Naturally her adorer answers with--
"So may our mingling souls
To bliss supernal wing our happy--oh!" (Dies).
We are reminded of--
"Alas, my Bom!" (Dies).
"'Bastes' he would have said!"
The piece, if presented, must have been damned. But Smollett was so
angry with one patron, Lord Lyttelton, that he burlesqued the poor man's
dirge on the death of his wife. He was so angry with Garrick that he
dragged him into "Roderick Random" as Marmozet. Later, obliged by
Garrick, and forgiving Lyttelton, he wrote respectfully about both.

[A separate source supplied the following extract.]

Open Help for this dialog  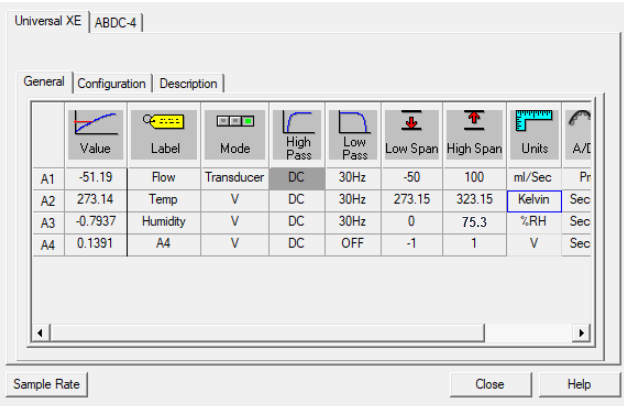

But,
in 1746 (in "Advice"), he had assailed the "proud lord, who smiles a
gracious lie," and "the varnished ruffians of the State." Because
Tobias's play was unacted, people who tried to aid him were liars and
ruffians, and a great deal worse, for in his satire, as in his first
novel, Smollett charges men of high rank with the worst of unnamable
crimes. Pollio and Lord Strutwell, whoever they may have been, were
probably recognisable then, and were undeniably libelled, though they did
not appeal to a jury. It is improbable that Sir John Cope had ever tried
to oblige Smollett. His ignoble attack on Cope, after that unfortunate
General had been fairly and honourably acquitted of incompetence and
cowardice, was, then, wholly disinterested.